**Records shown:**
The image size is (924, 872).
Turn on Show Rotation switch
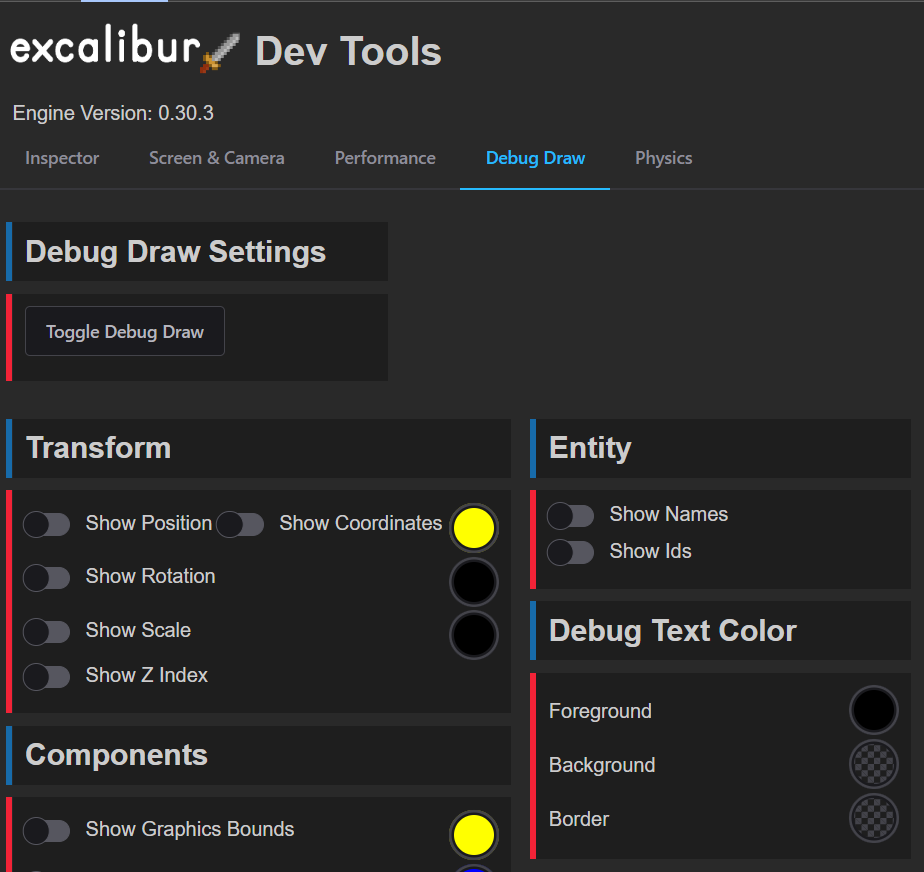(x=47, y=577)
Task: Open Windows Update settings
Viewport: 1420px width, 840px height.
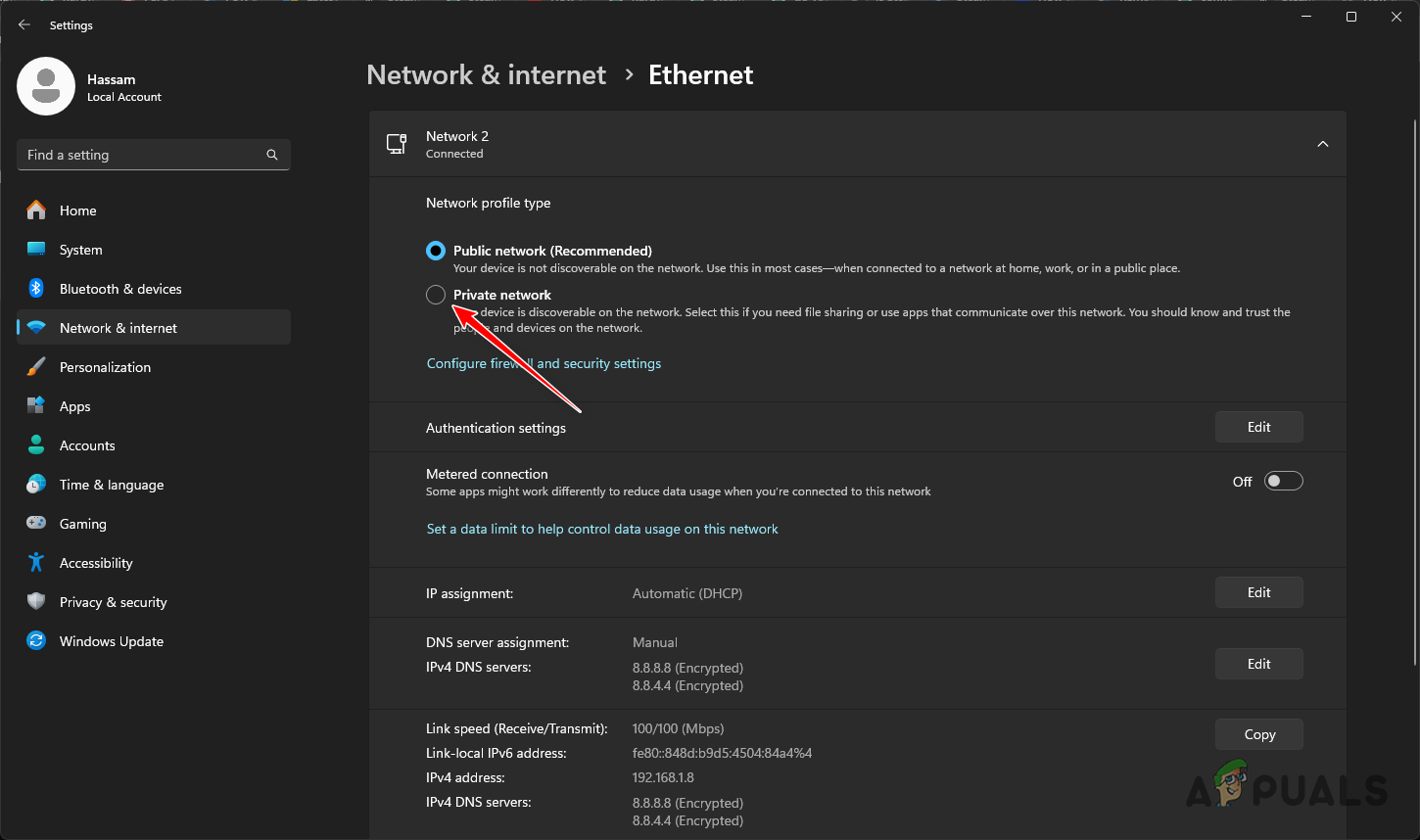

**What you need to do:** An exact copy of every record above is needed, with all pictures left out.

**Written answer:**
The image size is (924, 872).
Turn on Show Rotation switch
(x=47, y=577)
Task: Open Windows Update settings
Viewport: 1420px width, 840px height.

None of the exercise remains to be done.